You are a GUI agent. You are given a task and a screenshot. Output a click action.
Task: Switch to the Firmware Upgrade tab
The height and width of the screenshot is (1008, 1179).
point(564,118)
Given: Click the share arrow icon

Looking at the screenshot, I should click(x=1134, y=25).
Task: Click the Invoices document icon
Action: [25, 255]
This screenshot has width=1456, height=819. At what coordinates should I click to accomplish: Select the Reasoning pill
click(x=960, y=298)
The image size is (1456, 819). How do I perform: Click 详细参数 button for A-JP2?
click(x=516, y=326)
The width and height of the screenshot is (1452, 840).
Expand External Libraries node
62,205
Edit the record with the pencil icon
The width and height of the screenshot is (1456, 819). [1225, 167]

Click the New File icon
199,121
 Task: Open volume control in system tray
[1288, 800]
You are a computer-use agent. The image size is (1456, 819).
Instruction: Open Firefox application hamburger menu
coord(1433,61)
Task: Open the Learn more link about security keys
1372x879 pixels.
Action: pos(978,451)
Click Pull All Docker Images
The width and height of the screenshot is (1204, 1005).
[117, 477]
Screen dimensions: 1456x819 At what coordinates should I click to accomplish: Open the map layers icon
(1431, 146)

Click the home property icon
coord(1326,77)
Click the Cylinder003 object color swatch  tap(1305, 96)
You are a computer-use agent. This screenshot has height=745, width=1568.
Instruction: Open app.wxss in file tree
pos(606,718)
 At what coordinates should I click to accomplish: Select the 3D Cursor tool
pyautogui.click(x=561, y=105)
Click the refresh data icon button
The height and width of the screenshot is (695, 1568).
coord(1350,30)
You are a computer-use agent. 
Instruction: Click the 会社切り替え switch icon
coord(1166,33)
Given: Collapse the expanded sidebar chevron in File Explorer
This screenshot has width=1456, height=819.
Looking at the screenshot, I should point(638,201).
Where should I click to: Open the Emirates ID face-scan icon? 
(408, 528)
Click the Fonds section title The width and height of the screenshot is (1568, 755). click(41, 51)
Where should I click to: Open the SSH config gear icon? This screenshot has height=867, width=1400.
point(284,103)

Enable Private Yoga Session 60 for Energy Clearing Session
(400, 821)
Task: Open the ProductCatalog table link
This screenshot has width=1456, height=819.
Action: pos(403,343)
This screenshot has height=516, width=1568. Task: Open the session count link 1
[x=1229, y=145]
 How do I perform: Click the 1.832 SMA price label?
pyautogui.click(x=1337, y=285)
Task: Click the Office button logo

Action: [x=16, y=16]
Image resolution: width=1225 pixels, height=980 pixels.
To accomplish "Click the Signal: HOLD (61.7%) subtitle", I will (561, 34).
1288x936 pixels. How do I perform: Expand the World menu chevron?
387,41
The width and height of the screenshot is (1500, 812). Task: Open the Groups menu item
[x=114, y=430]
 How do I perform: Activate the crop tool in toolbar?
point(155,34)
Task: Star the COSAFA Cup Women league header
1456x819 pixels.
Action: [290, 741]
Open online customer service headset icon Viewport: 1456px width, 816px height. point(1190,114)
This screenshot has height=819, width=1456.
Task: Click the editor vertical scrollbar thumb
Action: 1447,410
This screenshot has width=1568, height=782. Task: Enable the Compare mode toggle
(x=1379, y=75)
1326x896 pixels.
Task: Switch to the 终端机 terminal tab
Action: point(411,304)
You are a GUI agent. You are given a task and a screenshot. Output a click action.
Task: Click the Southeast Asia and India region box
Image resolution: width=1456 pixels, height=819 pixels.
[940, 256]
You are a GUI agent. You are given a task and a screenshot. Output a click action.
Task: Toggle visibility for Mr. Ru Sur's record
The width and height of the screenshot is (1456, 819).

---

Write out the whole listing once more, exactly as it reads.

You are a GUI agent. You are given a task and a screenshot. Output a click action.
Task: Switch to the Firmware Upgrade tab
The height and width of the screenshot is (1008, 1179).
point(564,118)
Given: Click the share arrow icon

Looking at the screenshot, I should click(x=1134, y=25).
Task: Click the Invoices document icon
Action: [25, 255]
This screenshot has width=1456, height=819. At what coordinates should I click to accomplish: Select the Reasoning pill
click(x=960, y=298)
The image size is (1456, 819). How do I perform: Click 详细参数 button for A-JP2?
click(x=516, y=326)
The width and height of the screenshot is (1452, 840).
Expand External Libraries node
62,205
Edit the record with the pencil icon
The width and height of the screenshot is (1456, 819). [1225, 167]

Click the New File icon
199,121
 Task: Open volume control in system tray
[1288, 800]
You are a computer-use agent. The image size is (1456, 819).
Instruction: Open Firefox application hamburger menu
coord(1433,61)
Task: Open the Learn more link about security keys
1372x879 pixels.
Action: pos(978,451)
Click Pull All Docker Images
The width and height of the screenshot is (1204, 1005).
[117, 477]
Screen dimensions: 1456x819 At what coordinates should I click to accomplish: Open the map layers icon
(1431, 146)

Click the home property icon
coord(1326,77)
Click the Cylinder003 object color swatch  tap(1305, 96)
You are a computer-use agent. This screenshot has height=745, width=1568.
Instruction: Open app.wxss in file tree
pos(606,718)
 At what coordinates should I click to accomplish: Select the 3D Cursor tool
pyautogui.click(x=561, y=105)
Click the refresh data icon button
The height and width of the screenshot is (695, 1568).
coord(1350,30)
You are a computer-use agent. 
Instruction: Click the 会社切り替え switch icon
coord(1166,33)
Given: Collapse the expanded sidebar chevron in File Explorer
This screenshot has width=1456, height=819.
Looking at the screenshot, I should point(638,201).
Where should I click to: Open the Emirates ID face-scan icon? 
(408, 528)
Click the Fonds section title The width and height of the screenshot is (1568, 755). click(41, 51)
Where should I click to: Open the SSH config gear icon? This screenshot has height=867, width=1400.
point(284,103)

Enable Private Yoga Session 60 for Energy Clearing Session
(400, 821)
Task: Open the ProductCatalog table link
This screenshot has width=1456, height=819.
Action: pos(403,343)
This screenshot has height=516, width=1568. Task: Open the session count link 1
[x=1229, y=145]
 How do I perform: Click the 1.832 SMA price label?
pyautogui.click(x=1337, y=285)
Task: Click the Office button logo

Action: [x=16, y=16]
Image resolution: width=1225 pixels, height=980 pixels.
To accomplish "Click the Signal: HOLD (61.7%) subtitle", I will (561, 34).
1288x936 pixels. How do I perform: Expand the World menu chevron?
387,41
The width and height of the screenshot is (1500, 812). Task: Open the Groups menu item
[x=114, y=430]
 How do I perform: Activate the crop tool in toolbar?
point(155,34)
Task: Star the COSAFA Cup Women league header
1456x819 pixels.
Action: [290, 741]
Open online customer service headset icon Viewport: 1456px width, 816px height. point(1190,114)
This screenshot has height=819, width=1456.
Task: Click the editor vertical scrollbar thumb
Action: 1447,410
This screenshot has width=1568, height=782. Task: Enable the Compare mode toggle
(x=1379, y=75)
1326x896 pixels.
Task: Switch to the 终端机 terminal tab
Action: point(411,304)
You are a GUI agent. You are given a task and a screenshot. Output a click action.
Task: Click the Southeast Asia and India region box
Image resolution: width=1456 pixels, height=819 pixels.
[940, 256]
You are a GUI agent. You are given a task and a screenshot. Output a click action.
Task: Toggle visibility for Mr. Ru Sur's record
The width and height of the screenshot is (1456, 819).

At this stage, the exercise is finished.